[Start of section]
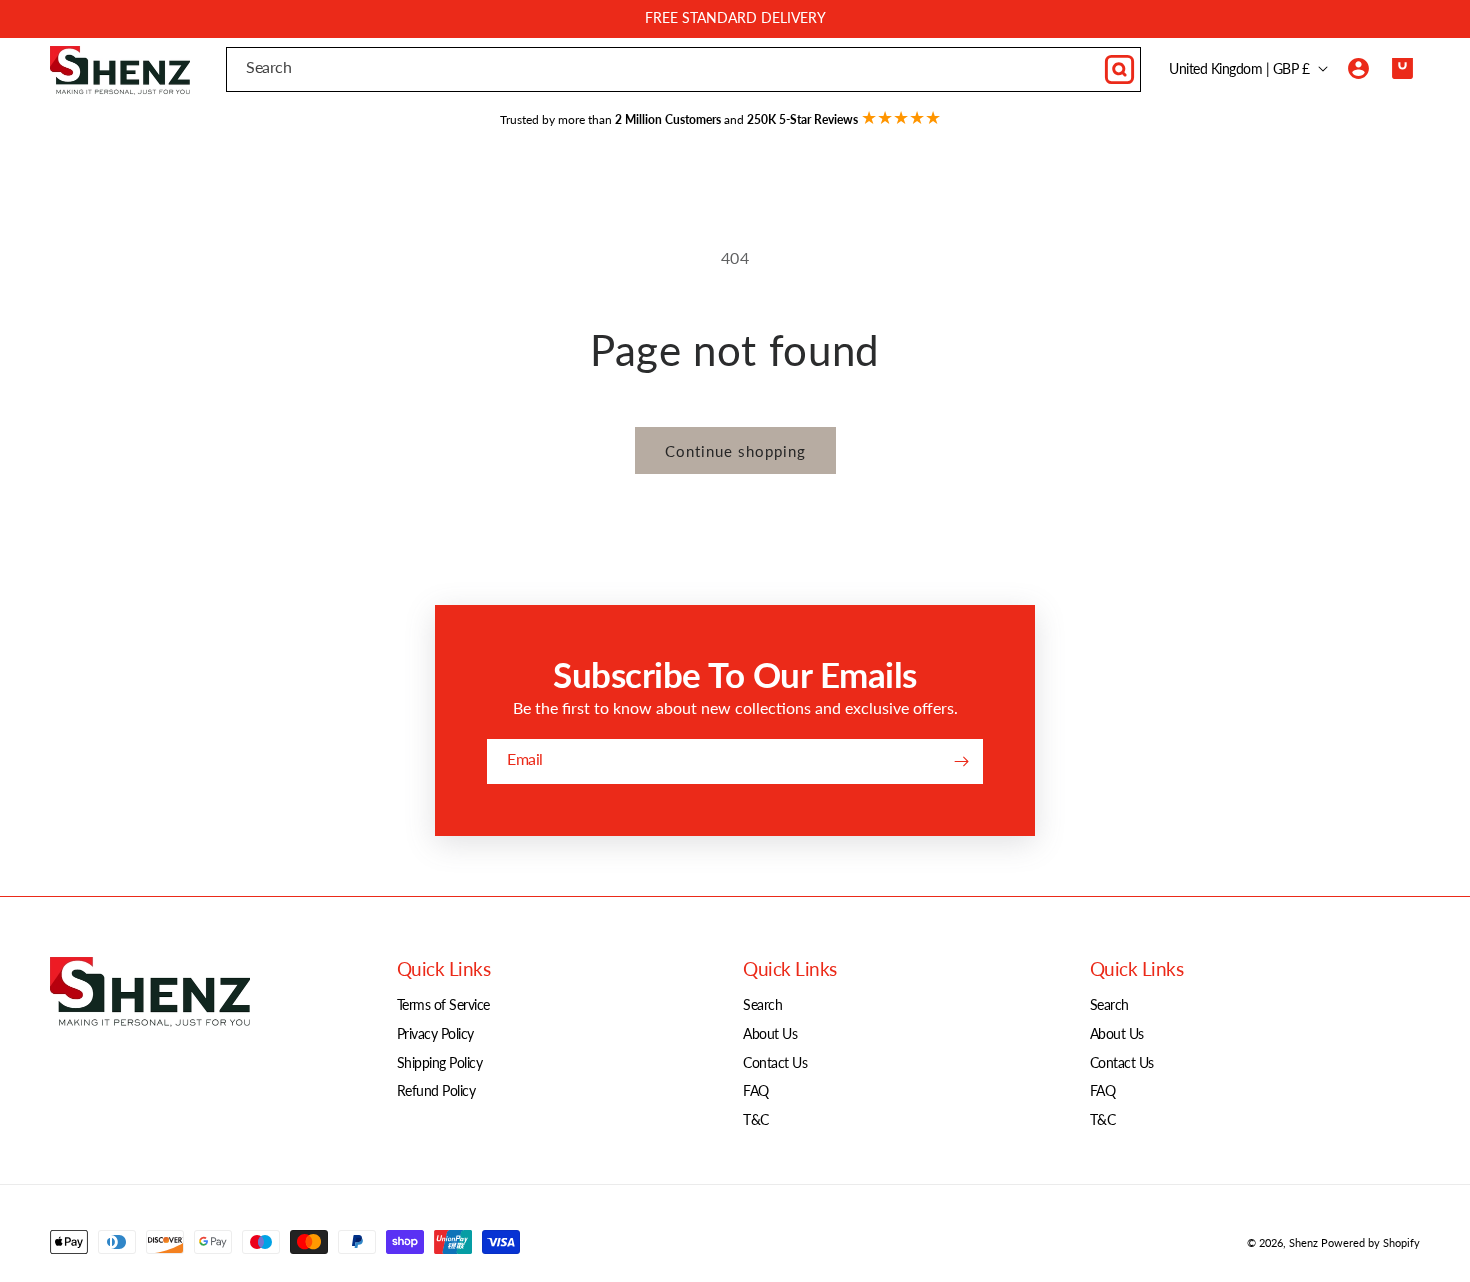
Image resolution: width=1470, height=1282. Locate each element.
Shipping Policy (440, 1062)
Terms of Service (443, 1004)
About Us (770, 1033)
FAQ (756, 1090)
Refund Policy (436, 1090)
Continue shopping (735, 451)
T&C (756, 1119)
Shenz (1303, 1242)
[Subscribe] (961, 761)
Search (762, 1004)
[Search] (1119, 69)
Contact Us (775, 1062)
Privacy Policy (435, 1033)
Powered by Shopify (1370, 1242)
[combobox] (683, 69)
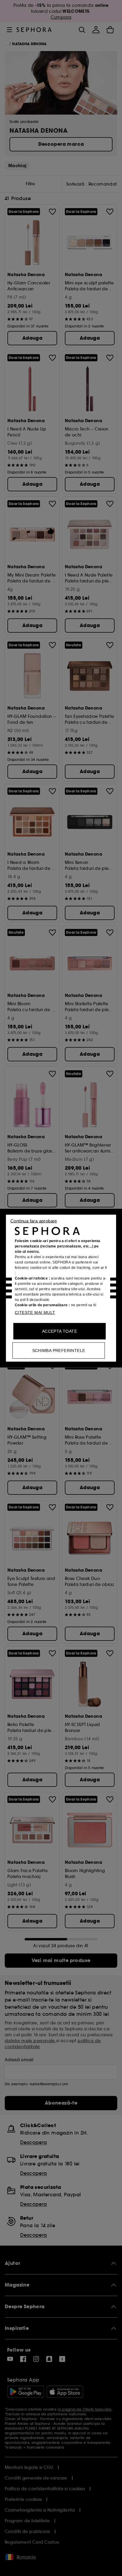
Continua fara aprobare (33, 1220)
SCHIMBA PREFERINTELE (58, 1350)
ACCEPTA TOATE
[End of section]
■ **YOUR ASSIGNMENT**:
Pick each line holding the word "Policy" out of the data and copy it.

■ **PROBLEM SOLUTION**:
Shipping Policy (440, 1062)
Refund Policy (436, 1090)
Privacy Policy (435, 1033)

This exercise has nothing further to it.